Des promesses, mais aussi des tensions éthiques et géopolitiques
Derrière l’optimisme technologique, le NCEC n’élude pas les questions sociétales majeures que soulèvent ces solutions.
- Quelle est la légitimité d’un projet de reforestation dans une région où la souveraineté foncière est contestée ?
- Qui contrôle les brevets sur les procédés de capture directe ?
- Quelles garanties donne-t-on sur la permanence du stockage ?

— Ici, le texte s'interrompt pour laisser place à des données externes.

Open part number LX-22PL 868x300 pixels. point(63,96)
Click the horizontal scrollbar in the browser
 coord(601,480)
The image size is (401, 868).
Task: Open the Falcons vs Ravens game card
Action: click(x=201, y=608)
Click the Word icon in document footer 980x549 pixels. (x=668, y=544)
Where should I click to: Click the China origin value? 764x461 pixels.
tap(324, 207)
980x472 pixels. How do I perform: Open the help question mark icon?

L’université d’Exeter insiste sur l’importance de traiter ces dimensions : « Nous devons évaluer les impacts climatiques mais aussi les effets économiques, sociaux et politiques de chaque technologie. Une transition climatique non éthique serait une impasse. »
Un changement d’échelle indispensable
Aujourd’hui, toutes les technologies de capture du carbone cumulées retirent à peine 0,1 gigatonne de CO₂ par an. Pour respecter les trajectoires de neutralité carbone d’ici 2050, il faudra en extraire entre 5 et 10 gigatonnes chaque année, soit un facteur 100 à 200 de progression.
Le défi n’est donc pas technologique uniquement. Il est également financier, réglementaire et industriel.
Un sommet mondial pour structurer l’écosystème
La force du NCEC réside dans son approche systémique.
Lors de ce sommet à Exeter, des représentants venus d’Australie, du Panama, de l’Ouganda ou encore de l’Europe partagent des retours de terrain, des outils de modélisation, et des projets pilotes en cours. L’ambition est de faire émerger un véritable écosystème mondial de l’économie carbone négative, capable d’attirer des financements privés, de sécuriser des filières industrielles et de s’inscrire dans les politiques publiques.
Amanda Ellis, co-présidente du NCEC et ancienne ambassadrice de Nouvelle-Zélande à l’ONU, insiste sur la transversalité : « Ce n’est pas un sommet d’ingénieurs. C’est un sommet de bâtisseurs, au sens large : scientifiques, financiers, décideurs, communautés locales. Tous ont un rôle à jouer. »
Le mot d’ordre est clair : coopérer pour construire, et vite.